# Geographic Distance

For two countries, we define their geographic distance in kilometers as the population-weighted average distance between any pairs of cities from those two countries, subject to some inclusion criteria.

Comma-Separated Values (.csv)

Dataset Format:

Data type: cross-sectional.

Number of cities processed: 26,341.

Number of countries covered: 245.

Number of country dyads: 60,025.

Variables included:

Population-weighted Average Distance (in km)

Population-weighted Avg Distance (fraction of earth's hemicircumference)

Border: dummy indicating that the countries border each other

Population-weighted Latitudinal Distance (difference in degrees)
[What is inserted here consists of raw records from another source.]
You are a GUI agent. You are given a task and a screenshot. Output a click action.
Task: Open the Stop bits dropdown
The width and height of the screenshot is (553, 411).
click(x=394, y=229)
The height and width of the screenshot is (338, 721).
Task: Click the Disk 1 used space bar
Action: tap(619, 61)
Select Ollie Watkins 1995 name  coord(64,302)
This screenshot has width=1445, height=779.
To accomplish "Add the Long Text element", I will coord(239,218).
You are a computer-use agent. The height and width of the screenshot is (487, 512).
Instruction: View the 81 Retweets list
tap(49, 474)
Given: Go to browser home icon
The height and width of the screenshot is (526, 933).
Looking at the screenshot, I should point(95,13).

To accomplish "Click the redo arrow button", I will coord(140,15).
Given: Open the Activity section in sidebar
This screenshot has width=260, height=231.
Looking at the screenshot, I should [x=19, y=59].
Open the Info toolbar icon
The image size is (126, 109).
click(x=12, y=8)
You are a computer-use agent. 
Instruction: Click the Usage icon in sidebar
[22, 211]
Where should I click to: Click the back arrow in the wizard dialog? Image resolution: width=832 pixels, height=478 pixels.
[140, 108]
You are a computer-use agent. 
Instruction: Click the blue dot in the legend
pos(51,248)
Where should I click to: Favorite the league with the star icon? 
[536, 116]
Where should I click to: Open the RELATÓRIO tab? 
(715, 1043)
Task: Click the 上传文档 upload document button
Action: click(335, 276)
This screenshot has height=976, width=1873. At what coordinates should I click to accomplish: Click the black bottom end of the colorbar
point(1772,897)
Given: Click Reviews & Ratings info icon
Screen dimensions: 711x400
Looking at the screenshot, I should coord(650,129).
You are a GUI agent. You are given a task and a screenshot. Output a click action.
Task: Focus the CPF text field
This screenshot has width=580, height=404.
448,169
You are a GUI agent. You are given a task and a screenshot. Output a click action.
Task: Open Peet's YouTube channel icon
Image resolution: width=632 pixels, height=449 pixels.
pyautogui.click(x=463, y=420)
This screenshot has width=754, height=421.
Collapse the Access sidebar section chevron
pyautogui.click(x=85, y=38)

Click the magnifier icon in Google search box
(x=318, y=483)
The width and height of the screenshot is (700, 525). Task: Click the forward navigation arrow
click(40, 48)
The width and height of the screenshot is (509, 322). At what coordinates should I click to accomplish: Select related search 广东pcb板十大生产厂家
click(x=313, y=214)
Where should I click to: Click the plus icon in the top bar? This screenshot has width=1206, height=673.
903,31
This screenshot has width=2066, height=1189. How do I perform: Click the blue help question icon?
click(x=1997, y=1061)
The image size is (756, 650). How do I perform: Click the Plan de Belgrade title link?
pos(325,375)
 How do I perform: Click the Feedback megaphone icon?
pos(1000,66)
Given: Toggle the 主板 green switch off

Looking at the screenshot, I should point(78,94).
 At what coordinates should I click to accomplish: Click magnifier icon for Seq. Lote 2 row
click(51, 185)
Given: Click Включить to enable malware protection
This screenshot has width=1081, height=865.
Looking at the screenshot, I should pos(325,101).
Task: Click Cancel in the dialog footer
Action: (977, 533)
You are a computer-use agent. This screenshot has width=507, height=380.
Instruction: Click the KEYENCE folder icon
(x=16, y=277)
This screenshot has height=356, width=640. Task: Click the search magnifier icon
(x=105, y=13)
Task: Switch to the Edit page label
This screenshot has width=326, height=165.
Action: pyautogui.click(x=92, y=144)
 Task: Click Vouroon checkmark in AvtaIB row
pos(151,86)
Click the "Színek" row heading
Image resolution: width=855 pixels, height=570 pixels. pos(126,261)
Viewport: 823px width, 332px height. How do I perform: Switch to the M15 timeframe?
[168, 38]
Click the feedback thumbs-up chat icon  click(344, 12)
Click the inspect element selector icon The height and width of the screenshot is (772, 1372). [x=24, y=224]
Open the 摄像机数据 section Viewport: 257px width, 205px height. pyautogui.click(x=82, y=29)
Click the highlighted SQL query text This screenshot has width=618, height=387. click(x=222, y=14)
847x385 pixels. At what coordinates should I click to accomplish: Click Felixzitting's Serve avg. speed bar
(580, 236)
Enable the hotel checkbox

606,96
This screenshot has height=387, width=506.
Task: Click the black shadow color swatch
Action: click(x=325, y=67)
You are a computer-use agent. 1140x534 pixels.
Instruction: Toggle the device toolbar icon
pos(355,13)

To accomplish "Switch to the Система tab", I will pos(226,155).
Population-weighted Longitudinal Distance (difference in degrees)

### Methodology

Our new geographic distance database builds on the methodology of the widely-used CEPII GeoDist database by Mayer and Zignago (2011), and provides updated and improved bilateral distance measures for 245 countries, up from 224.

We utilize the GeoNames database to obtain more current and comprehensive information on city populations and locations. Specifically, we start from the cities500 file, which provides information on the geographic coordinates and the population of 209,311 cities, including all cities with a population of over 500. One important advantage of this file with respect to GeoDist is that it provides up-to-date country names, ISO codes and boundaries.

Starting from this file, we perform a selection of the available cities in order to maintain computational feasibility. Consistent with the methodology of GeoDist, that uses the 25 largest cities for each country to compute the population-weighted distance, we keep the top-50 cities of every country. Some countries have fewer than 50 cities, in which case we keep them all. The other key difference with respect to GeoDist, is that we aim to retain as much of the rest of the dataset as possible. In particular, for each country covered, we aim to cover at least half of the country's population. In practice, within each country, we rank cities inversely to their population, and we only discard cities that have both a rank above 25, and a cumulative population share of over 1/2. The resulting dataset includes 26,341 cities, a five-fold increase from GeoDist.

We use the Haversine formula to compute bilateral city distances using their latitude and longitude. We then take country-level population-weighted distances. For internal distances (a country's distance with itself) we exclude zero distances. That is, we exclude the distance of a city to itself.

There are 13 very small countries in the dataset that only have one settlement (e.g. Falkland/Malvinas Islands and the Vatican). For these countries the internal population-weighted distance is undefined, and we impute it with the country's land area using Leamer's formula - √(area/π) . We empirically verified that this approach provides the best area-based prediction of a country's internal distance among common alternatives, measured as the mean squared error of the predicted log internal distance.

Additionally, we include similar measures of latitudinal and longitudinal distance (in degrees) and a dummy variable indicating whether each country pair shares a land border, allowing researchers to control for contiguity effects in gravity model estimations.